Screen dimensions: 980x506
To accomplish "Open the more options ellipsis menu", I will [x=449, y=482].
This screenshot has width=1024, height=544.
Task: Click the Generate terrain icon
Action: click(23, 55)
====
→ **Work task**
The whole listing must be reproduced exactly. Do not skip a line.

→ **Your response**
Screen dimensions: 980x506
To accomplish "Open the more options ellipsis menu", I will [x=449, y=482].
This screenshot has width=1024, height=544.
Task: Click the Generate terrain icon
Action: click(23, 55)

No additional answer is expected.